そう思ってジラルダークの頭を覗き込むと、案の定氷枕から外れてしまっていた。抱き枕よろしく私を抱き込んでるせいだ。全くもう!
起こそうかとも思ったけど、胸元で感じるいつもよりも高い彼の体温に諦める。できるだけ寝かせておいてあげたいし……って、これが甘やかしてるって言われる原因か。

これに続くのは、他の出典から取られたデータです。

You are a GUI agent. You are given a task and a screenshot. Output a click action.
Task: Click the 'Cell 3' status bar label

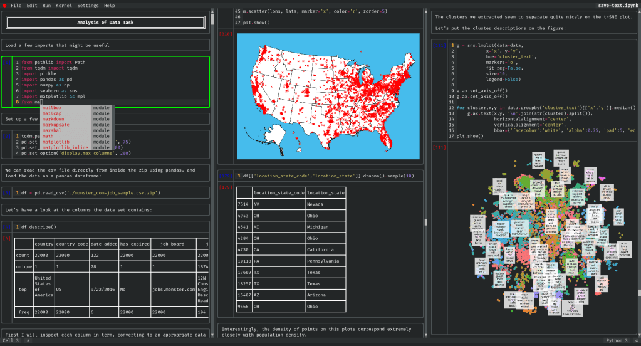(11, 340)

私はもう一度ジラルダークの頭を抱えて、氷枕を移動させた。さて、ここからどうしようか。これはもう、大人しくジラルダークの抱き枕になるしかなさそうな感じ?抜け出そうにも馬鹿力魔王様は寝てても馬鹿力だ。
無理だこれと早々に諦めて、私はもぞもぞと体勢を変える。とはいってもジラルダークは胸に顔を突っ込んだままだし、ホールドもされたままだ。あんまりジラルダークに体重をかけないようにって彼の横に寝転がっただけだけどしょうがない。
諦めの境地で胸元のジラルダークを覗き込むと、安心しきったように頬を寄せて眠っている彼の顔が見えた。人肌が恋しかったのかな。魔王様は風邪引くと寂しくなるタイプだったのね。
「しょうがないなぁ、もう……」
こっそりと呟いて、私はジラルダークの脳天に口元を埋める。私にだったら我儘言ってもどれだけ甘えてもいいから、早く元気になってよね。
ジラルダークの寝息につられてうとうとしながら、そんなことを思った。